Le jeune homme se met alors à étudier le français comme on apprend une langue étrangère, avec méthode et assiduité, de façon « presque mathématique ». Il regarde tous les films étrangers en VF pour apprendre de nouveaux mots. Systématiquement, il en cherche la définition et finit par cumuler des dizaines et des dizaines d’onglets de dictionnaire en ligne sur son moteur de recherche. Les prises de parole en public liées à son travail engagé, puis la publication de son livre dans une grande maison d’édition, lui permettent de se sentir plus légitime. « Aujourd’hui, même s’il me reste mille mystères à découvrir, j’ai un rapport apaisé à la langue. Et c’est pour ça que je me mets seulement à apprendre l’anglais : avant ça je n’avais pas la place, j’étais totalement focus sur le français. »
« Je n’existe pas seul »
Que ce soit dans son documentaire, son podcast ou son livre, Sikou Niakate rappelle qu’en tant qu’homme noir, il ne représente jamais seulement sa propre individualité. La société n’a de cesse de le ramener à ce qu’il est censé incarner, et à son corps. Noir et grand. Se détacher de ces stigmates est une charge de tous les instants. Dans l’espace public, la pression est à son paroxysme. Il faut afficher un sourire constant. Ne pas porter de joggings, de baskets, de casquettes, mais leur préférer les pantalons de toile, les chemises, les bérets. Ne pas marcher trop vite. Changer de trottoir pour ne pas effrayer la femme qui marche seule quelques mètres devant… « Si je parais ivre dans la rue, sale, que je traîne autour d’une terrasse en faisant peur, ce n’est pas seulement moi qui suis jugé, mais aussi et surtout cette peau, ce corps noir », écrit-il au sujet d’une fois où il était en terrasse d’une brasserie réputée et qu’un homme noir, une bière à la main, s’est mis à tourner autour des clients. « Quoi que je fasse, je n’existe pas seul. J’incarne le groupe des personnes noires. Et il m’incarne. Je suis un fragment de cette masse. C’est une menotte sociale. Enfant, quand je criais ma jeunesse dans l’espace public, en faisant trop de bruit, cela avait sans doute des répercussions. L’inconnu qui m’observait y trouvait peut-être matière à conforter son vote contre moi. »

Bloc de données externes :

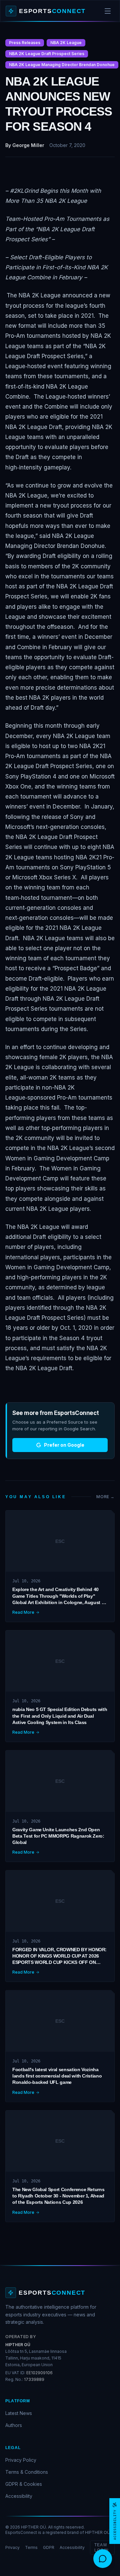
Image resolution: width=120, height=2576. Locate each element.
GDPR (48, 2547)
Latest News (18, 2413)
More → (105, 1496)
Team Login (101, 2548)
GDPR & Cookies (23, 2484)
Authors (13, 2425)
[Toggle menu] (107, 11)
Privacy (12, 2547)
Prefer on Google (64, 1445)
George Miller (28, 145)
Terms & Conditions (26, 2472)
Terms (31, 2547)
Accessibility (18, 2496)
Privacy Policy (20, 2460)
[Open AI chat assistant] (102, 2558)
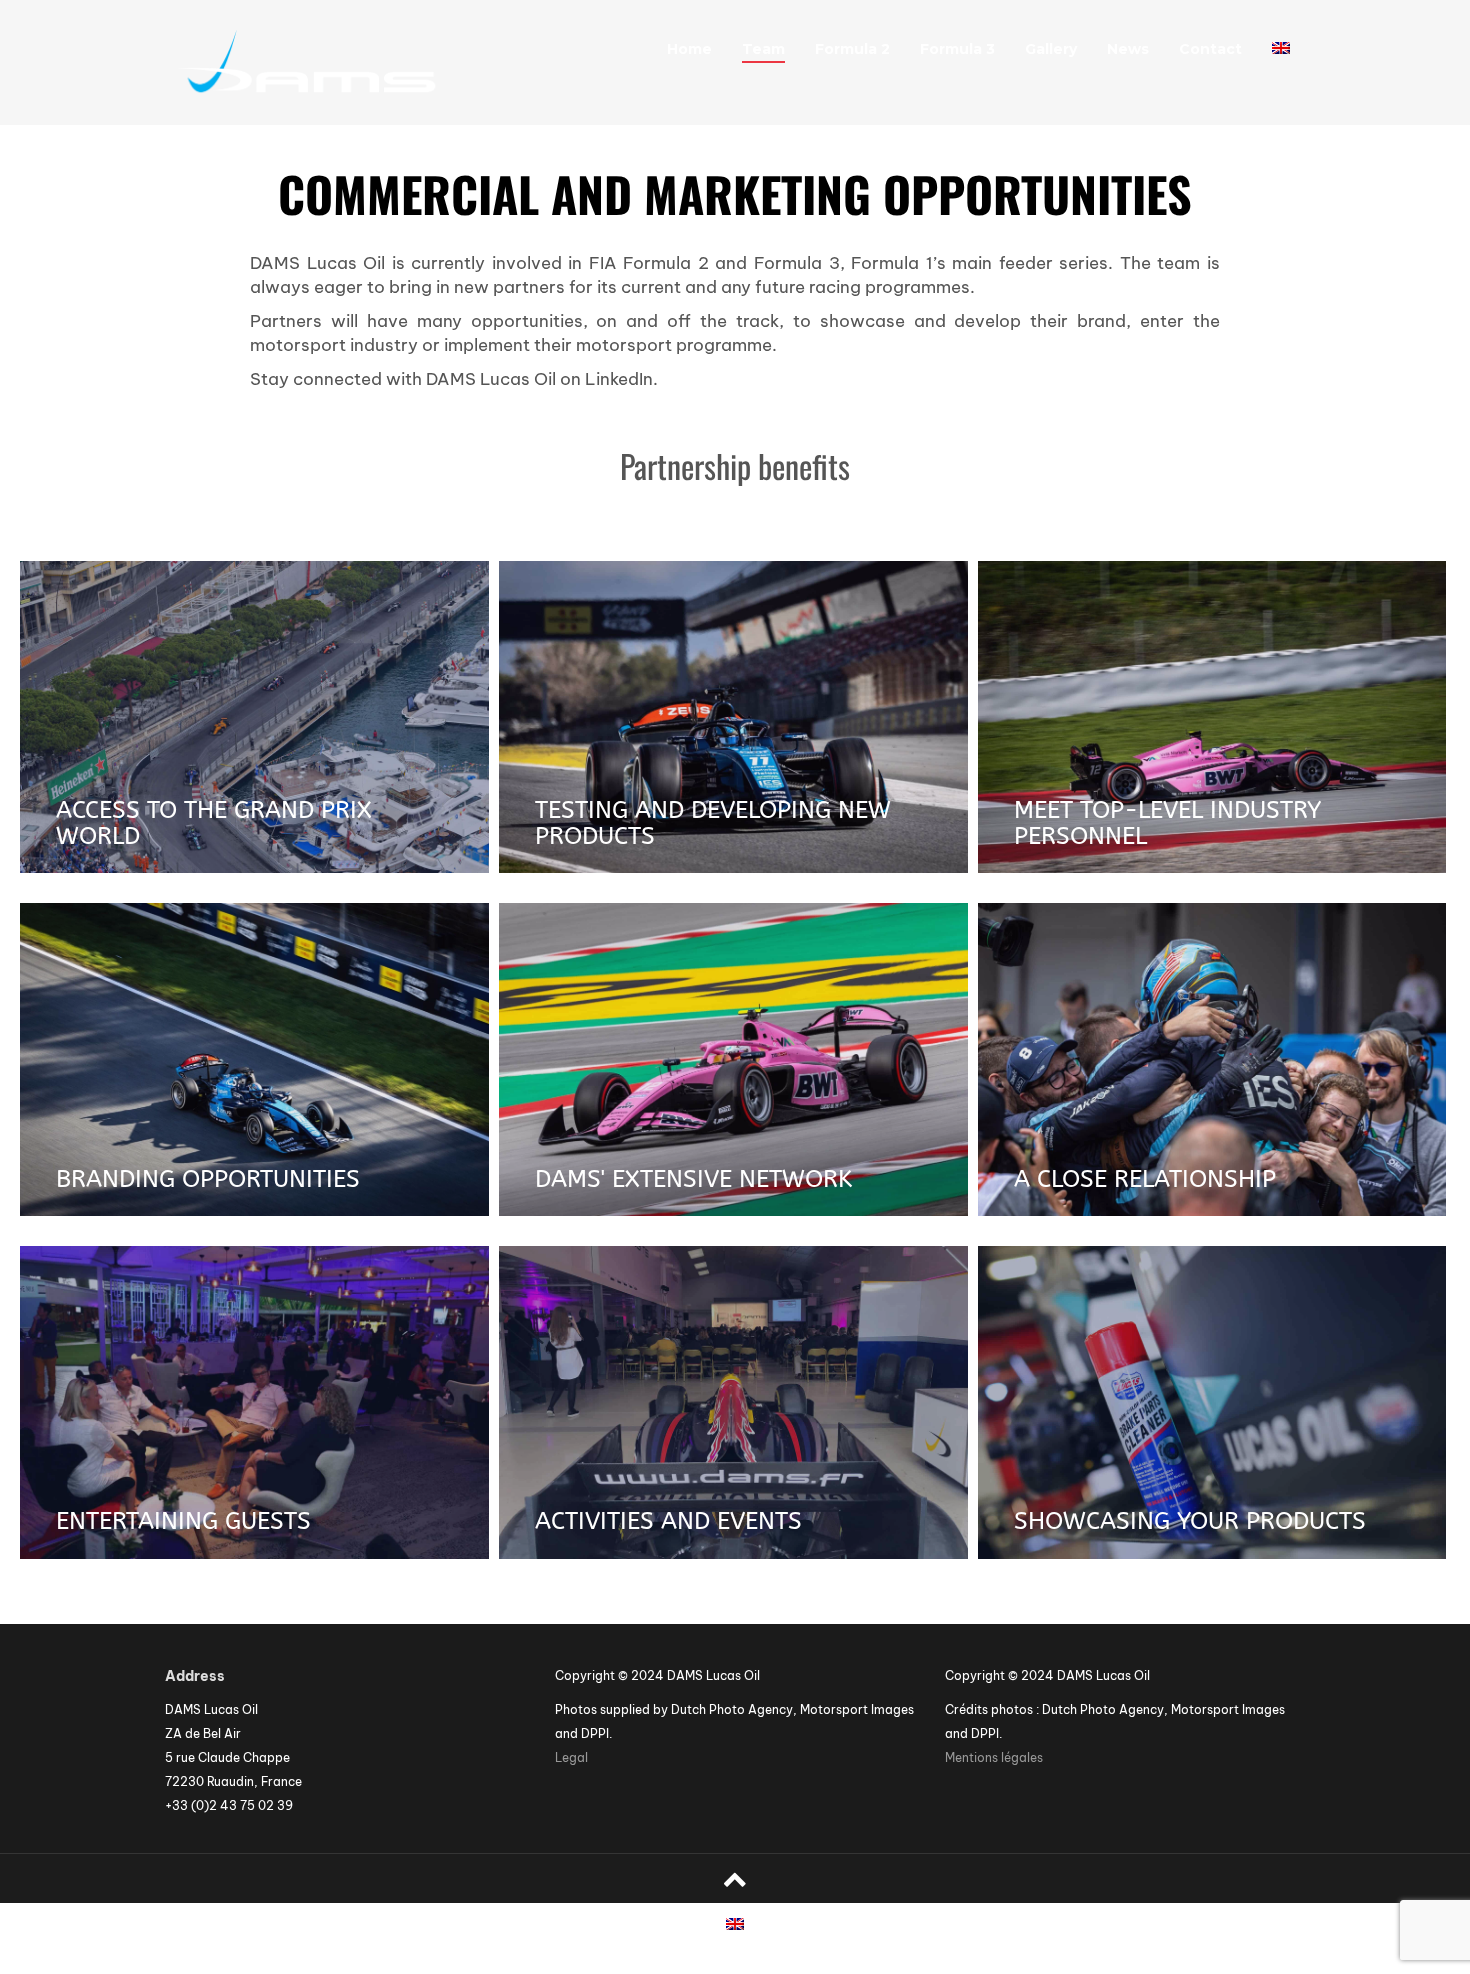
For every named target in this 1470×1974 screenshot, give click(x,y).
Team (763, 49)
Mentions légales (994, 1757)
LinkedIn (619, 379)
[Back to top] (735, 1878)
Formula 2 (852, 49)
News (1128, 49)
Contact (1210, 49)
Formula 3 (957, 49)
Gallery (1051, 49)
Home (689, 49)
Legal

Sur la table, dans un étui en cuir, son ordinateur portable attend depuis le début de l’entretien. De nouveaux projets en cours ? « Oui. » Un scénario. Une comédie dramatique cette fois. En toile de fond, subsistent les enjeux autour de la masculinité, mais le réalisateur en a terminé de se raconter. « J’ai fait ma part, j’arrête de me sacrifier. Il est très compliqué de vivre de ce travail. Cela demande un énorme investissement, des nuits blanches, une situation économique difficile pour porter des sujets considérés par la plupart des gens comme pas vraiment importants. Il faut être porté par une urgence plus grande que soi. Et puis, en tant que personne noire, parler de ça me place automatiquement dans une position victimaire, une case de laquelle il est difficile de sortir », regrette-t-il, soulignant le peu de retombées médiatiques qu’il y a eu après la sortie de son livre. Arrêter de se dévoiler est ainsi un moyen pour Sikou Niakate de se « sauver artistiquement », mais aussi, finalement, d’essayer de continuer à « exister librement ». Autrement dit, de suivre cette « immodeste ambition » qui le guide depuis l’enfance.